Work to complete
Reproduce verbatim everything in the material from the line containing "You are a computer-use" down to the line containing "point(264,80)", including both of those lines. Omit the pictures from your answer.

## BEGIN Data in this exercise

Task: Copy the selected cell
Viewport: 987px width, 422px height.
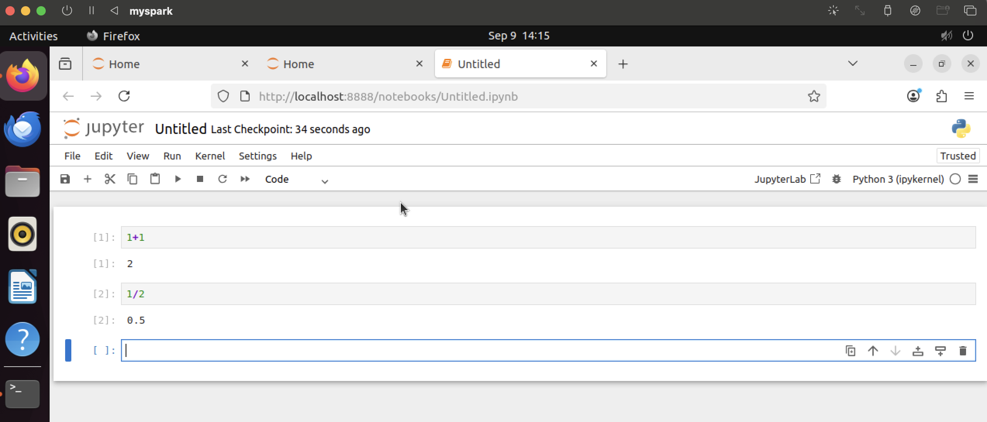Action: pyautogui.click(x=133, y=179)
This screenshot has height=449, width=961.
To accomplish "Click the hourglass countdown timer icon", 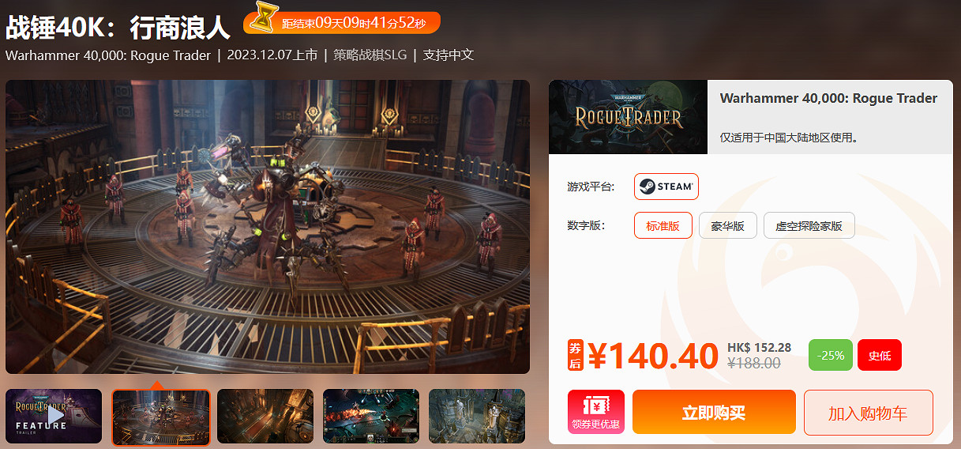I will pos(263,18).
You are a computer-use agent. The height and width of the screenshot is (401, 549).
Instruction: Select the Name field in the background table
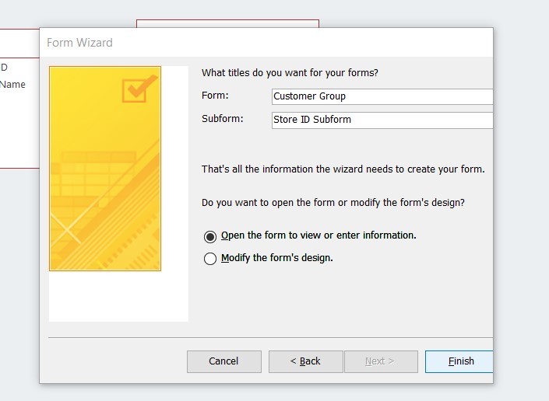coord(13,85)
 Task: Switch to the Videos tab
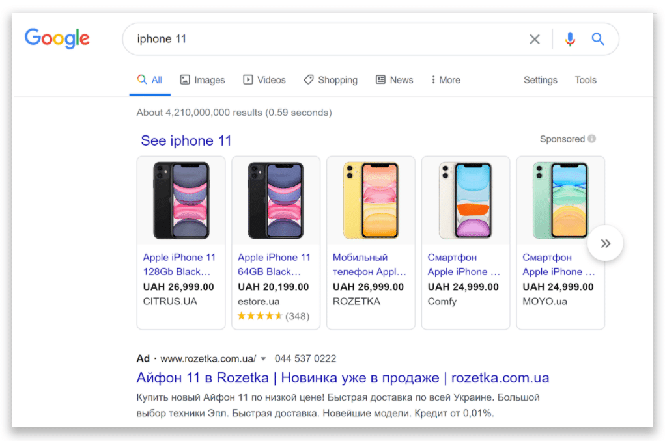point(264,80)
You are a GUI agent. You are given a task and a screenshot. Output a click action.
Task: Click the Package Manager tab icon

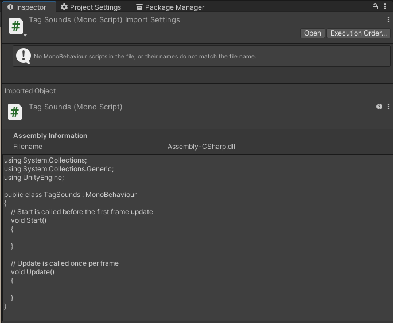click(x=139, y=7)
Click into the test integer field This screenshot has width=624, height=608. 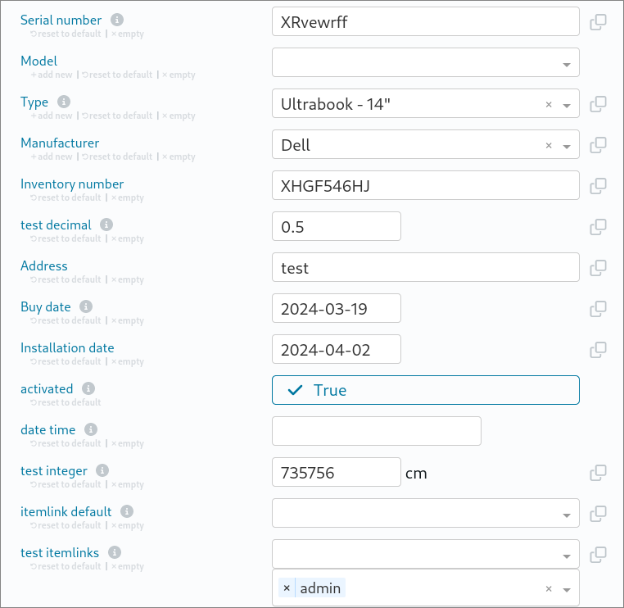(x=336, y=472)
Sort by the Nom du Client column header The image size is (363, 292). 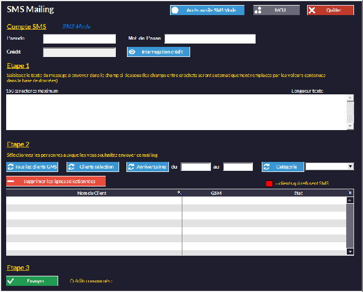coord(92,193)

## END Data in this exercise

The solution
You are a computer-use agent. The height and width of the screenshot is (401, 549).
Instruction: Select the Name field in the background table
coord(13,85)
 Task: Switch to the Videos tab
point(264,80)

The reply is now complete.